Reid knew he had to pass a health care bill by the end of December, before the Holiday recess and before the Massachusetts special election.  But Republicans could still slow down the debate process, and the House bill was far to long and complicated to move to a floor vote in just a few weeks.  To remedy this situation, Reid took a totally unrelated House bill (HR3590, the Service Members Home Ownership Tax Act of 2009) and attached the healthcare reform bill that had been previously drafted by the Senate (the Patient Protection and Affordable Care Act) as a 2400 page “amendment.”

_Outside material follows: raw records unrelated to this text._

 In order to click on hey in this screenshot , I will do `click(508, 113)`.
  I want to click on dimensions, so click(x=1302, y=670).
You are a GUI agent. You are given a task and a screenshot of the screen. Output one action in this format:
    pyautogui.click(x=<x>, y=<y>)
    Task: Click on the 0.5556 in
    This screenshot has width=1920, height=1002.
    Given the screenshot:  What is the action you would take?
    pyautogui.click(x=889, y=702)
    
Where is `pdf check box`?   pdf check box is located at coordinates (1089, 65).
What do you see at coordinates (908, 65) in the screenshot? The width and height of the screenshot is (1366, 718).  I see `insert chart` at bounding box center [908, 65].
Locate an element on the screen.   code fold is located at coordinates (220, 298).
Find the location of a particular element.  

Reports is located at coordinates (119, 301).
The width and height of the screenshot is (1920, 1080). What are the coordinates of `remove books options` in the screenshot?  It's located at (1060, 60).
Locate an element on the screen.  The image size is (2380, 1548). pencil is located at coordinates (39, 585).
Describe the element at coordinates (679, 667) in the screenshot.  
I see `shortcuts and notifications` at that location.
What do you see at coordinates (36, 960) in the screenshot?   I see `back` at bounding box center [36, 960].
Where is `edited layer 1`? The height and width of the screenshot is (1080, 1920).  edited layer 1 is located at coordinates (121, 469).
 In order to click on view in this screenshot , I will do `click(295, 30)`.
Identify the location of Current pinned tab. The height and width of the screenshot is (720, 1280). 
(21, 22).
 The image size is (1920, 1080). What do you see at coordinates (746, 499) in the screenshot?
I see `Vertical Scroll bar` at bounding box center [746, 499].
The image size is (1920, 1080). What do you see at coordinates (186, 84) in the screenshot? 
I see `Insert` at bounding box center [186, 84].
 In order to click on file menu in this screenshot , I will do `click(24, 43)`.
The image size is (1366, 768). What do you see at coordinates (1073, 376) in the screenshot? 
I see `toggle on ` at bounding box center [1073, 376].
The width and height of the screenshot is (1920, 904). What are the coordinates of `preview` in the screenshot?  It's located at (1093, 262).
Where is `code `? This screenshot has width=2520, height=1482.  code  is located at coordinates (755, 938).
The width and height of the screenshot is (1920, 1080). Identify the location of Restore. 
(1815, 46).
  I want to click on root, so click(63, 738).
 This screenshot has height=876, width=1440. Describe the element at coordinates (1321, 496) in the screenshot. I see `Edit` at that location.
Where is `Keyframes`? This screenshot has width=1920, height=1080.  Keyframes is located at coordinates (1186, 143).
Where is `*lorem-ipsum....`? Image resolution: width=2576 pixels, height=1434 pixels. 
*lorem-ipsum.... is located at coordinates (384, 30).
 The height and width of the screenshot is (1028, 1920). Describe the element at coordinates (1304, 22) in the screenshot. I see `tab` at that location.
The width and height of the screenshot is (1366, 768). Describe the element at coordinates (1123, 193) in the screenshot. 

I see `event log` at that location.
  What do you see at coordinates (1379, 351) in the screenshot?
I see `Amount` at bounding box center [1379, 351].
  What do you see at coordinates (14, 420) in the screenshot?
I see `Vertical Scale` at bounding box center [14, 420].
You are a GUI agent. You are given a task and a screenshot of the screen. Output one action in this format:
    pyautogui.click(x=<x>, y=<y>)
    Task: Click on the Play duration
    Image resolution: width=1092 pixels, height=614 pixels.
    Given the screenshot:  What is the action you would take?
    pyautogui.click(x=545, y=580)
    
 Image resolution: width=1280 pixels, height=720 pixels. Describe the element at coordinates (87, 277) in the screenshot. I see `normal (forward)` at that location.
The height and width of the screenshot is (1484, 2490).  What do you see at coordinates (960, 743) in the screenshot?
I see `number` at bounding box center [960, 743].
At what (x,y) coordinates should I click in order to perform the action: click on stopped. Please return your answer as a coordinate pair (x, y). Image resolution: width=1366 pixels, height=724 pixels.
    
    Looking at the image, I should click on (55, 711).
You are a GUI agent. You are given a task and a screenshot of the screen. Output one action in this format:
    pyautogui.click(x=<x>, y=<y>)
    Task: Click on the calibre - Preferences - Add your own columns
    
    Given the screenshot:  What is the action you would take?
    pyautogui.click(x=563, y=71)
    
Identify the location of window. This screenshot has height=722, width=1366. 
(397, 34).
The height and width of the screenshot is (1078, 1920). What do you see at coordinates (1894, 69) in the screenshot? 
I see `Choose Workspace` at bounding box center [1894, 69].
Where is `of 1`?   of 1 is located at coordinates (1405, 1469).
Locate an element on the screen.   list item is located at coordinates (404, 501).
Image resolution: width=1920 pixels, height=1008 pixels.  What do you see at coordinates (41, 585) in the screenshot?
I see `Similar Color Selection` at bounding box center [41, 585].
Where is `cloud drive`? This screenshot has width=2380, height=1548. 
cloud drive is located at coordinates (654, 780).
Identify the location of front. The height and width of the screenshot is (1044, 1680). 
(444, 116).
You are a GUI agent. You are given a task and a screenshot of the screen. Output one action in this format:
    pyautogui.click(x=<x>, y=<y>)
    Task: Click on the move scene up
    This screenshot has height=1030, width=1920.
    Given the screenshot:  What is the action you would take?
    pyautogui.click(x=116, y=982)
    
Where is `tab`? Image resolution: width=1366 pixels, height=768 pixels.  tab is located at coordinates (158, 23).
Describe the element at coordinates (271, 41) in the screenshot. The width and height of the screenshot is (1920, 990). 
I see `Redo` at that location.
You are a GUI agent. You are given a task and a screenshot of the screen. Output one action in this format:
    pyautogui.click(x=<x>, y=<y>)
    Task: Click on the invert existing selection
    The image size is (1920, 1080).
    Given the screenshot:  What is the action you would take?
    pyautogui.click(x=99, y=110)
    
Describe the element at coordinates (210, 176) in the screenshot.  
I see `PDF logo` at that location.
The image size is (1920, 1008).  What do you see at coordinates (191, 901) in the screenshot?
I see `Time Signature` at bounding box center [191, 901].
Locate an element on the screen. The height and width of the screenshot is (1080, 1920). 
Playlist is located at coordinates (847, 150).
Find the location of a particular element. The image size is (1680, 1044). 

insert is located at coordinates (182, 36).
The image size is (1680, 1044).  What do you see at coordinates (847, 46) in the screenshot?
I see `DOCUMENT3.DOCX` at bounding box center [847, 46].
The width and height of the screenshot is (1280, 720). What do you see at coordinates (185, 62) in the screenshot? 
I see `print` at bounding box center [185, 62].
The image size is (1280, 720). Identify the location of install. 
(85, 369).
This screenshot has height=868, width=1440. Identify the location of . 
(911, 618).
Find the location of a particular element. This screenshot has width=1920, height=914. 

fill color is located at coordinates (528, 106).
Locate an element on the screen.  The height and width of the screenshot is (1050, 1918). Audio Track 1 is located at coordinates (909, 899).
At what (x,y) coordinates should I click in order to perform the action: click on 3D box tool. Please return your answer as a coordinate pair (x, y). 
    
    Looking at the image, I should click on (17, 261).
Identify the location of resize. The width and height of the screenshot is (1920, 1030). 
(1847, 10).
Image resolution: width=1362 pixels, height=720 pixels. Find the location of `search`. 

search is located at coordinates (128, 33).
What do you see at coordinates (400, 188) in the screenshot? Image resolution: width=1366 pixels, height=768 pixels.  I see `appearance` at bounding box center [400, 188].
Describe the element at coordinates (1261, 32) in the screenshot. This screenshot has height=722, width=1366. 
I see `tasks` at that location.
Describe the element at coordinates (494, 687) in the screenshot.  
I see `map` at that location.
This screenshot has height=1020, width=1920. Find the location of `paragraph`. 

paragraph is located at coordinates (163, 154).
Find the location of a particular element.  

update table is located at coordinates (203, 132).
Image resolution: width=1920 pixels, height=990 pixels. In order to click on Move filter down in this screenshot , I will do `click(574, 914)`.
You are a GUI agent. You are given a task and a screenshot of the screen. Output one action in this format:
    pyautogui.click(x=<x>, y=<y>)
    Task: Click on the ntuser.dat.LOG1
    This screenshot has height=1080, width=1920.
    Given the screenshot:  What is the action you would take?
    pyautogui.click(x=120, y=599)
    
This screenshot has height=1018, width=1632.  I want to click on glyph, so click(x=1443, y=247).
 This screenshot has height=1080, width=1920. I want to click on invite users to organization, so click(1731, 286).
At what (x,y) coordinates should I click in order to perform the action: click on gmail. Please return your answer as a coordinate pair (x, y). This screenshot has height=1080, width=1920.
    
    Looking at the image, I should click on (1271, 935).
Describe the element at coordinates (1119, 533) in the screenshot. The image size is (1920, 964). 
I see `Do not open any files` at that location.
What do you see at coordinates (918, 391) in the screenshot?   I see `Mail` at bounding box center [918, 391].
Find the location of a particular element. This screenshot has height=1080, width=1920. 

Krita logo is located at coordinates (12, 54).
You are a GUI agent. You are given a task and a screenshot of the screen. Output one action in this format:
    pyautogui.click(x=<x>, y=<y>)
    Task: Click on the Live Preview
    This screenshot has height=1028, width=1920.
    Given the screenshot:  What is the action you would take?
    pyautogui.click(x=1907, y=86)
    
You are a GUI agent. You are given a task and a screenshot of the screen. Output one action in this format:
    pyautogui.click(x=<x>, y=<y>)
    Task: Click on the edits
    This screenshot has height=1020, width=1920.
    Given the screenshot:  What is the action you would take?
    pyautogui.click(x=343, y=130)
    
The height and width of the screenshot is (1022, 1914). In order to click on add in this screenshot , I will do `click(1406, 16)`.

The newly transformed bill, which had already been overwhelmingly passed by the House, was then passed by the Senate on December 24, 2009.  Reid and Pelosi agreed that this trick was the equivalent of both houses of Congress passing the same bill.  Reconciling HR3962 and the new Senate version of HR3590 into a final bill would be taken care of before the President signed the bill into law.

As we have seen, the reconciliation of these two bills left much to be desired.  And there’s something else.  It was the Senate version of HR3590, 99% of which consisted of the health care reform amendment, that became the outline for the final law.  Therefore the structure of the bill, including its numerous tax and revenue provisions, originated in the Senate.  Further complicating the issue is the fact that the Supreme Court ruled that the Health Care Mandate, which is the central foundation of the law, is in essence a tax.  And as any fourth grader can tell you, tax and revenue bills can only originate in the House of Representatives, as stipulated in Article I Section 7 of the Constitution.

It still remains to be seen if the Constitution’s revenue provisions could be used to successfully challenge the validity of the law.  The stakes of such a case would be so high that Federal appellate courts, including the US Supreme court, might simply refuse to hear it.  But one thing is very clear — Obamacare is so deeply flawed that it will probably never work the way its supporters had hoped.